Zerca y Lejos, tras estudiar la nueva situación en la que se encuentran estas comunidades, decidió que había que comenzar casi de cero en ellas para poder enderezar la situación. Dos líneas urgentes de actuación han marcado su primera intervención. Por un lado se ha construido una escuela en la aldea para acoger a los niños más pequeños, hasta los seis años. Durante el verano, los voluntarios de la organización llegados de diversas partes del país y otros jóvenes baka de la zona que tuvieron la oportunidad de estudiar y ahora trabajan fuera unieron fuerzas con los habitantes del pueblo para hacer ladrillos, desbrozar terrenos y empezar a levantar las paredes.

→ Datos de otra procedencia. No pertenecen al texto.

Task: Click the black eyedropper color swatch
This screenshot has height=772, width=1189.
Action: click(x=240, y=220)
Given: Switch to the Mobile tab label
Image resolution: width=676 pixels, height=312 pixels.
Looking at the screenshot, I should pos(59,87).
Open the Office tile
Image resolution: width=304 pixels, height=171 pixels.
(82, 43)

Ahora, una vez que el curso ha comenzado, los pequeños juegan y aprenden en su propia lengua y, despacio, sin prisas, se les introduce al francés, idioma en el que cursarán los siguientes estadios de su educación. Los maestros parten de la realidad que les rodea, del ambiente en el que los menores viven, para intercalar, poco a poco, elementos más universales. A los mayores de seis años se les ha ofrecido la oportunidad de ir a Bengbis y alojarse en el hogar infantil que la ONG tiene allí. Así pueden cursar los estudios de primaria.
Alguien podría pensar que quizás sería mejor ayudar a los baka a no perder su medio tradicional de vida: la caza y la recolección. Pero no se puede mirar atrás. Sonia Mankongo, coordinadora de educación de la organización, dice: “Yo creo que la educación es una herramienta muy poderosa para crear una conciencia crítica. Hoy no existen un niño o una niña baka que esté aislado en su aldea de la selva. La globalización llega a todas partes y la educación les ofrece las herramientas para poder crear nuevos espacios de diálogo”. Para ella, la escuela es también el camino por el que pasa el despertar de estos menores y ser conscientes de su condición de explotados, esclavizados o marginados. “Les da también herramientas para poder descifrar nuevos códigos”, continúa. “Y eso les permite mantener un diálogo con el otro, aunque no sea entre iguales, aunque sea entre marginado y marginador”. Y concluye: “Frente a los discursos que dicen que la educación occidental es una imposición, yo creo que es una herramienta para crear esa conciencia crítica tan necesaria”.
La segunda intervención de urgencia tiene que ver con la agricultura. No ha sido fácil convencer a los baka de la conveniencia de cultivar la tierra una vez que el acceso a los productos que ofrece la selva se restringe cada vez más. El paso de recolector a agricultor no se consigue sin sufrimiento. Pero son muchas las personas que poco a poco hacen la transición y ahora muestran orgullosos sus campos plantados de mandioca, ñames o vegetales. En Mimbril la tarea está en sus inicios. No todos se han unido al programa, solo los más valientes. En los últimos meses han preparado los semilleros donde han empezado a crecer las plantas de cacao. En las últimas, cuando la pequeña estación de las lluvias concluyó, han comenzado a desbrozar los terrenos de la selva que les permita empezar sus plantaciones.
Quizás el mungulu como símbolo de la vida nómada que caracterizó a los baka durante generaciones ya no tenga sentido en una sociedad sedentaria y por eso son sustituidos por construcciones más estables de barro. Pero no basta con que las aldeas se llenen de esas estructuras para asegurar que estos indígenas se adaptan a la nueva forma de vida que le han obligado a vivir. Hacen falta cambios más profundos. Solo las mujeres y los hombres baka tienen derecho a decidir y ejecutar las acciones necesarias para que esos cambios se hagan realidad. Pero para ello, para poder elegir en libertad, necesitan herramientas.